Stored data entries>

------------------------------------------------------------

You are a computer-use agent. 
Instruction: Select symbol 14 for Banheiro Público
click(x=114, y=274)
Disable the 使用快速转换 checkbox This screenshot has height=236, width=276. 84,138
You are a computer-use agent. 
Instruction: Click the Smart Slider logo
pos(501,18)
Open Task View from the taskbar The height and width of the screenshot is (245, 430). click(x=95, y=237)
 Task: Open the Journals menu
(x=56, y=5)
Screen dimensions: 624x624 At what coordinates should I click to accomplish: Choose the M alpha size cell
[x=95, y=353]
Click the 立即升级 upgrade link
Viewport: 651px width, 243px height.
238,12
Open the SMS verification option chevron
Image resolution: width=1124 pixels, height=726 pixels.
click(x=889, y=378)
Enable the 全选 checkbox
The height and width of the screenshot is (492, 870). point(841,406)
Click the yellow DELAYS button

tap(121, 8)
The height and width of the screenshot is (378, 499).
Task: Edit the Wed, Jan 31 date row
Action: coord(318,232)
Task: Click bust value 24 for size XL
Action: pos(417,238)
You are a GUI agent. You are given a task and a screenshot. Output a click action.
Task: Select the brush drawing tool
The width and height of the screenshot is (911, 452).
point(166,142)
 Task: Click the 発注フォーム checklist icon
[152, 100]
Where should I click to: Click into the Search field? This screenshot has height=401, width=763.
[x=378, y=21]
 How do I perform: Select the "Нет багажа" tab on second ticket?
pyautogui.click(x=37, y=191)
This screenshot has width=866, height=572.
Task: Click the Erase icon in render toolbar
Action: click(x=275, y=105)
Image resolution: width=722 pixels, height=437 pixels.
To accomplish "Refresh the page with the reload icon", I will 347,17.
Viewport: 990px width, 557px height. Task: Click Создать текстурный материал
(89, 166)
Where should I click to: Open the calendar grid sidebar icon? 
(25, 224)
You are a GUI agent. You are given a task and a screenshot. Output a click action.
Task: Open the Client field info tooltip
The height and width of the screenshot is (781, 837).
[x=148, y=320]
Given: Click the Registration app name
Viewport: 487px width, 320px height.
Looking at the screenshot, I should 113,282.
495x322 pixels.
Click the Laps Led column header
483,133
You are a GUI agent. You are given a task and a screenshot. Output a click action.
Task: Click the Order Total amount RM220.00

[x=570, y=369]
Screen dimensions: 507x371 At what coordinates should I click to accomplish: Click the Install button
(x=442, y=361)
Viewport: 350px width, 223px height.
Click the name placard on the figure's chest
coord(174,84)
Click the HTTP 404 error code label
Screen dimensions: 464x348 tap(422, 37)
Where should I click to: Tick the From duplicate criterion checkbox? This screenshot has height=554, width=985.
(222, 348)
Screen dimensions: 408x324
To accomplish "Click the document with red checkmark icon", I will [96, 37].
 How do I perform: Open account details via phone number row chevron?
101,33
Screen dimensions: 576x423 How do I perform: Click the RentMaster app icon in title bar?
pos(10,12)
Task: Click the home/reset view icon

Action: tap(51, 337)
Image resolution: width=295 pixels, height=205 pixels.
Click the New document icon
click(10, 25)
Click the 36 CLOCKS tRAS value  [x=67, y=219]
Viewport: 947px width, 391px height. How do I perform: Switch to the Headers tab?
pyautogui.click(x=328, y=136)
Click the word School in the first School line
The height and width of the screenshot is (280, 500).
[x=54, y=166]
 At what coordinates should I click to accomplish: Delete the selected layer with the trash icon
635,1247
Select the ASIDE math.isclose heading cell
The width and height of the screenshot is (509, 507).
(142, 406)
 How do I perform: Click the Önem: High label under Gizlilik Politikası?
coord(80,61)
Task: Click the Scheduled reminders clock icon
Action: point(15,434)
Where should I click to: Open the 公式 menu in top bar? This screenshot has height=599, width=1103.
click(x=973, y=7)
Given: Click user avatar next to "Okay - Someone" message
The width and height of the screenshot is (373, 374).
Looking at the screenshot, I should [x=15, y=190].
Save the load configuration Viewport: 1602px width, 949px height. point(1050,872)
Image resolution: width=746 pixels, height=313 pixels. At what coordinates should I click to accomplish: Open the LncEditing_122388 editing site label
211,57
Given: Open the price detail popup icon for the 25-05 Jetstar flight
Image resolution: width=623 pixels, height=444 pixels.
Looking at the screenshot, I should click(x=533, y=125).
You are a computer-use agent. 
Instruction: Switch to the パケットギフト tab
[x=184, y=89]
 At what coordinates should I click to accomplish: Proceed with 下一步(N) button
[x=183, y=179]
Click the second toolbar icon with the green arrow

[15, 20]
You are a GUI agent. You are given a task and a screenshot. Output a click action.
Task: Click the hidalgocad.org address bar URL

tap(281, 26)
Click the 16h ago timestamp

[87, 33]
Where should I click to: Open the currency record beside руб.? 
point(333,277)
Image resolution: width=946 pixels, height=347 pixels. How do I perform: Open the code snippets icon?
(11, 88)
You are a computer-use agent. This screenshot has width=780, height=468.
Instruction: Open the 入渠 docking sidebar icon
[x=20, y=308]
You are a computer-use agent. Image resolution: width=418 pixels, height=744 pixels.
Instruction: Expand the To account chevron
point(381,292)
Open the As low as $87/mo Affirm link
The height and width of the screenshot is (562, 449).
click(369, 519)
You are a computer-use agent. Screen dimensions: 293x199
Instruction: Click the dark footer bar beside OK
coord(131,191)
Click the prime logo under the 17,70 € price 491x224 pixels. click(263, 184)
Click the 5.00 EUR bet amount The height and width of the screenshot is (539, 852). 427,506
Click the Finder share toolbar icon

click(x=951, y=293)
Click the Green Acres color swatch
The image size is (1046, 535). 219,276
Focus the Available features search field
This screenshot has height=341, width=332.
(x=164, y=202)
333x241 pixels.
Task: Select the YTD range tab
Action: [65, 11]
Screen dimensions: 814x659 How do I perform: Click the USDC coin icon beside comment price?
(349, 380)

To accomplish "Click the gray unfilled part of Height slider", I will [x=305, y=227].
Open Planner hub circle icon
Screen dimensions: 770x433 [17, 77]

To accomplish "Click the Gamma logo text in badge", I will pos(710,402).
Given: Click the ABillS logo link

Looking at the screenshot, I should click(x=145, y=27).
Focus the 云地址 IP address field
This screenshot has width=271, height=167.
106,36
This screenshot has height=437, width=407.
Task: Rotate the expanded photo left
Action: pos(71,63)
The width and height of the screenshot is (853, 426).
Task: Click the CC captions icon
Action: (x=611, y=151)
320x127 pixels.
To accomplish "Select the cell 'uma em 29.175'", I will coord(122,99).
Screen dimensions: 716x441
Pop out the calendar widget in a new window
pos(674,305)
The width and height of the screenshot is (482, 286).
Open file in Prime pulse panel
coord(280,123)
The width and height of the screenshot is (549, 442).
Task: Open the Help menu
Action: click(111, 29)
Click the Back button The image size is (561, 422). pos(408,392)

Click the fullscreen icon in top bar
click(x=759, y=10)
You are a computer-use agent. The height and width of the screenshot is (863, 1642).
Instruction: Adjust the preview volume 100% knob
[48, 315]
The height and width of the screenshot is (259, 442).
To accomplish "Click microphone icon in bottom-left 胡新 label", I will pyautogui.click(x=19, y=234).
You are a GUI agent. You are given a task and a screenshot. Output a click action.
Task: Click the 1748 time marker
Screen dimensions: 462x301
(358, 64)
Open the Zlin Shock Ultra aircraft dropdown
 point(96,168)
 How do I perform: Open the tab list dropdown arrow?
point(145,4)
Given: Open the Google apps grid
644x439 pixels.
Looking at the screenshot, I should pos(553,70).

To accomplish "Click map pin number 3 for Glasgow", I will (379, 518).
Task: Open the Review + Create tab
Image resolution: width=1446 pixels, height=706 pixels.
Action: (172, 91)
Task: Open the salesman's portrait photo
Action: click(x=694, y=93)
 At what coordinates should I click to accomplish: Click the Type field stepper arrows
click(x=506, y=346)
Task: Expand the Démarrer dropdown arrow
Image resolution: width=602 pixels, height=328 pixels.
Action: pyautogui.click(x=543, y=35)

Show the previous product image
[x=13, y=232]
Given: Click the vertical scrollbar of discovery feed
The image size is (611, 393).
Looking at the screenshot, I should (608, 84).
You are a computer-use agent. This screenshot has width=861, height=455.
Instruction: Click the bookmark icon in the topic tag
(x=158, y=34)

------------------------------------------------------------

INSTRUCTIONS FOR THE TASK>
All lines above between those holding "Task: Click the hidalgocad.org" and "has width=780, height=468.", inclusive, must be set down unchanged, and no other line may be included.

WRITTEN SOLUTION>
Task: Click the hidalgocad.org address bar URL

tap(281, 26)
Click the 16h ago timestamp

[87, 33]
Where should I click to: Open the currency record beside руб.? 
point(333,277)
Image resolution: width=946 pixels, height=347 pixels. How do I perform: Open the code snippets icon?
(11, 88)
You are a computer-use agent. This screenshot has width=780, height=468.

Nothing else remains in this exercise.